Every line from the one holding "Where should I" through the last line of the records must be retyped exactly, and no other line or picture may appear in the copy.
==== AVAILABLE DATA ====
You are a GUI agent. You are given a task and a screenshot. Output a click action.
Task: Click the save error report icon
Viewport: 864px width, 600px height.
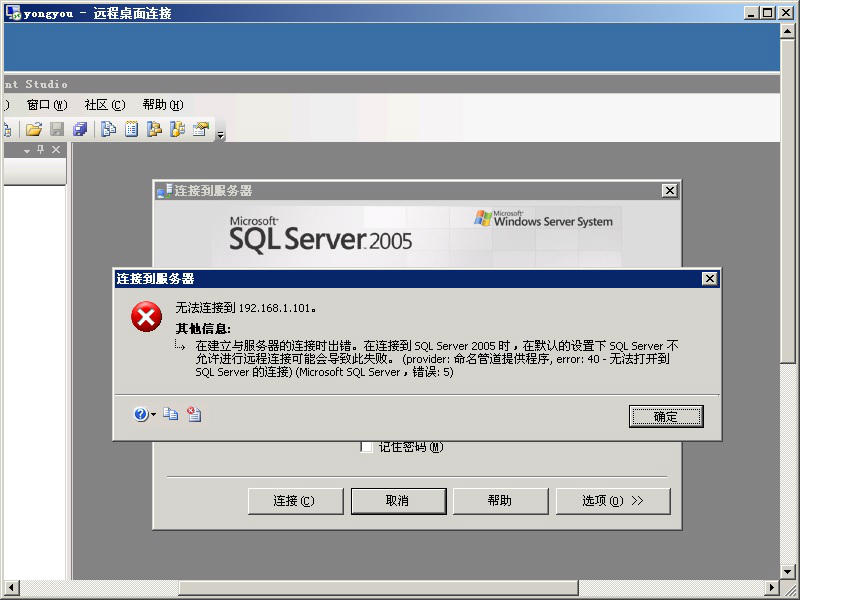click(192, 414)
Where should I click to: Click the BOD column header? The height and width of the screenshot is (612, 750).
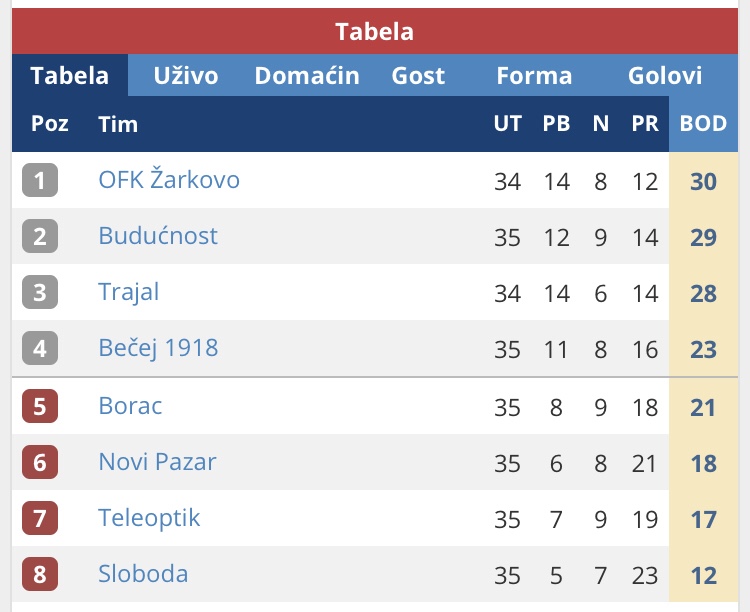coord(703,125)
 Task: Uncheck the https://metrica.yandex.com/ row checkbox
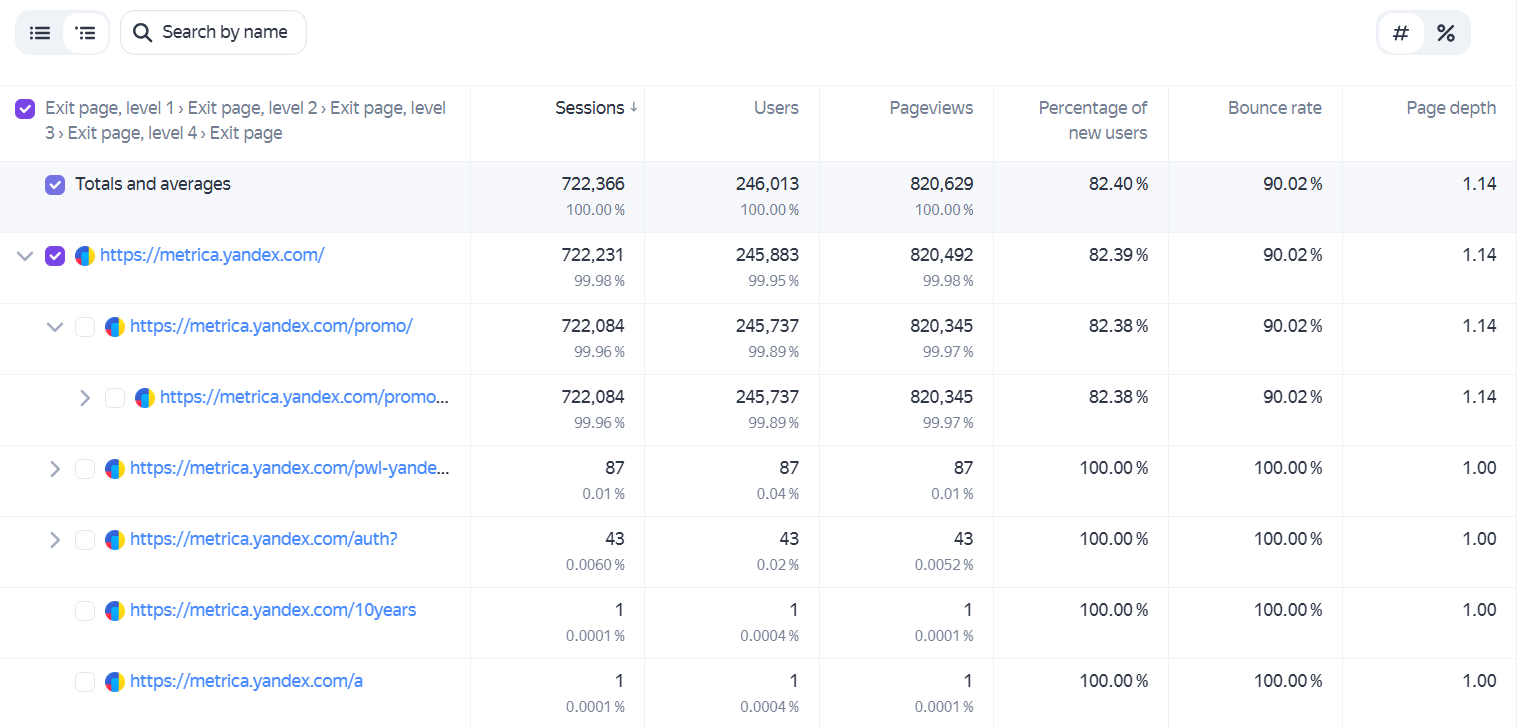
====
## RESULT OF THIS TASK
Where should I click to: Click the BOD column header? The height and width of the screenshot is (612, 750).
coord(703,125)
 Task: Uncheck the https://metrica.yandex.com/ row checkbox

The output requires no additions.